日常のトピ

たまにどヘタ漫画

『カルト村で生まれました。』 高田かや

 

WEB連載時から大反響!!「所有のない社会」を目指すカルト村で生まれ、両親と離され、労働、空腹、体罰が当たり前の暮らしを送っていた少女時代を描く「実録コミックエッセイ」(「BOOK」データベースより)

 

本書は、あるカルト村で生まれ育った筆者が、カルト村での生活をコミックエッセイにしたものです。上記のデータベースには、「労働、空腹、体罰が当たり前の暮らしを送っていた」という記述がありますが、本書を読む限りでは、それほど凄惨な暮らしぶりではなかったようです(少なくとも筆者にとっては)。良いことも悪いことも含めて「客観的な事実」として、カルト村での生活を描いています。

 

本書の中で最も印象に残ったのは、体罰に関する記述です。カルト村における体罰の特徴は以下の通りです。
 
①呼び出されたら、99パーセントの確率で平手打ちをされる。
 
②食事抜きで半日ほど外に立たせる。
 
③暗いところへ閉じ込める。その「応用上級編」として、平手打ちから髪の毛を掴んで引きずり回して壁に打ち付けるというものがある。
 
上記の体罰はどれも「悪性度」が高いですが、中でも「平手打ちから髪の毛を掴んで引きずり回して壁に打ち付ける」という体罰の悪性度は群を抜いています。想像するだに恐ろしいこの行為は、紛う事なき犯罪です。この行為については、たとえどんな理由があったとしても、決して肯定することはできません。
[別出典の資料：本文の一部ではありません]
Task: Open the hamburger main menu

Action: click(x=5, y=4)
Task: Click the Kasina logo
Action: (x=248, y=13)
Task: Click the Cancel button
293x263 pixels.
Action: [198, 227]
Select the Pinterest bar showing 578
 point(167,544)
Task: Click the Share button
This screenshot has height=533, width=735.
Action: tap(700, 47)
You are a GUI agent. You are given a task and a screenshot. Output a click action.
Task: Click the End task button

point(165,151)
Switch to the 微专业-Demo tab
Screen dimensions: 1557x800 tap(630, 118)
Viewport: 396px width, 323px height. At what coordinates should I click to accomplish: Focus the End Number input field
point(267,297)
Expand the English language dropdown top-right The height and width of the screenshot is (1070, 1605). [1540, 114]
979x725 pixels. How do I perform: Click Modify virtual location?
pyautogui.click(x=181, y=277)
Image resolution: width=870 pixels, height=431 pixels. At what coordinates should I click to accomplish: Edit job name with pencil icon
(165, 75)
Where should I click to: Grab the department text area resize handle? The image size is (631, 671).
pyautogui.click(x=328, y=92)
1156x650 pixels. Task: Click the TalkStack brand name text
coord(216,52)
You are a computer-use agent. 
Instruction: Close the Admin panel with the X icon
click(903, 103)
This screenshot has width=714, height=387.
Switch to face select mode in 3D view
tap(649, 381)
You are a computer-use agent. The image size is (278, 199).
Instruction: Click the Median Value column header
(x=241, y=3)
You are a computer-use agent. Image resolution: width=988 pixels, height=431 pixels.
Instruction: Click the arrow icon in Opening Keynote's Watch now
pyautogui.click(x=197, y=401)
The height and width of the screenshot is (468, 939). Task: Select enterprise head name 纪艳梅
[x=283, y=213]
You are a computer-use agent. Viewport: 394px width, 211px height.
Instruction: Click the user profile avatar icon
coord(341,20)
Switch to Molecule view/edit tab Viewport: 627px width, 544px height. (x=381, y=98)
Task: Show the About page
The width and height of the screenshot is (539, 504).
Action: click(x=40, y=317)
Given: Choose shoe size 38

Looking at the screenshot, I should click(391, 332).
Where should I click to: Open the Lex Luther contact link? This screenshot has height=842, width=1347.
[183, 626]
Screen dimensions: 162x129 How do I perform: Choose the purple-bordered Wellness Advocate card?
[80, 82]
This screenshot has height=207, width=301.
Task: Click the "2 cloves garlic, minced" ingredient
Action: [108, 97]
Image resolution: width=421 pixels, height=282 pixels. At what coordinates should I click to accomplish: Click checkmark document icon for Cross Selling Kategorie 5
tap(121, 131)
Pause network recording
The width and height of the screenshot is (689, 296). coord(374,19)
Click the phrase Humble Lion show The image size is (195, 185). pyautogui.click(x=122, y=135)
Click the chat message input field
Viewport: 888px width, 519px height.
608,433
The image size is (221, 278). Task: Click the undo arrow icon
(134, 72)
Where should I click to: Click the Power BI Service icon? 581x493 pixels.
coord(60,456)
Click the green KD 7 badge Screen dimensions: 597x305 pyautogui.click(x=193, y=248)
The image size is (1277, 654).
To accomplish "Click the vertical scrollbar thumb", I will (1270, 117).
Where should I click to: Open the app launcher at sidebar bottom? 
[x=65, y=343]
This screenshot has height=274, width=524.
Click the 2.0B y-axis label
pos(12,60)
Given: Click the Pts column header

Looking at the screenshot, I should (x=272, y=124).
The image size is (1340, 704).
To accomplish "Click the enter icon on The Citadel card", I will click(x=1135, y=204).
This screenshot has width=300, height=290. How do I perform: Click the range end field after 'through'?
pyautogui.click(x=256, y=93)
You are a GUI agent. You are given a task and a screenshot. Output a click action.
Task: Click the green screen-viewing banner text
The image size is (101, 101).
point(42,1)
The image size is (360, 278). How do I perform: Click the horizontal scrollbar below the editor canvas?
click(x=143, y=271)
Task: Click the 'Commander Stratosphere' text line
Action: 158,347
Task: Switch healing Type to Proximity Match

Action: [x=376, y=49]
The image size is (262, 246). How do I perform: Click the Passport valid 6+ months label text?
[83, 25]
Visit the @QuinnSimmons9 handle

このような犯罪行為の被害を受けた子供達が「まっとうな大人」に育ってくれることをただただ祈るばかりです。
 
ただ、注意しなければならないのは、本書は「カルト村を告発する意図で書かれたものではない」ということです。筆者は、「私が子供の頃、カルト村でこんなに酷い仕打ちを受けた。断じて許せない!」と憤っているのではなく(もちろん、多少の憤りはあると思うが)、「私が子供の頃、カルト村でこんなに酷い仕打ちを受けた。でも、良いこともあったなぁ」と過去を淡々と振り返っています。

 

本書のタイトルである『カルト村で生まれました。』の正しい受け取り方は、「(こんなに酷い)カルト村で生まれました。」ではなく、「(良いことも悪いこともたくさんあった)カルト村で生まれました。」なのです。本書は、カルト村を出た後、紆余曲折を経て結婚して、幸せな毎日を送っている筆者の「青春回顧録」であり、それ以上でもそれ以下でもありません。この点において、本書は「広く門戸を開いている本」であると言えます。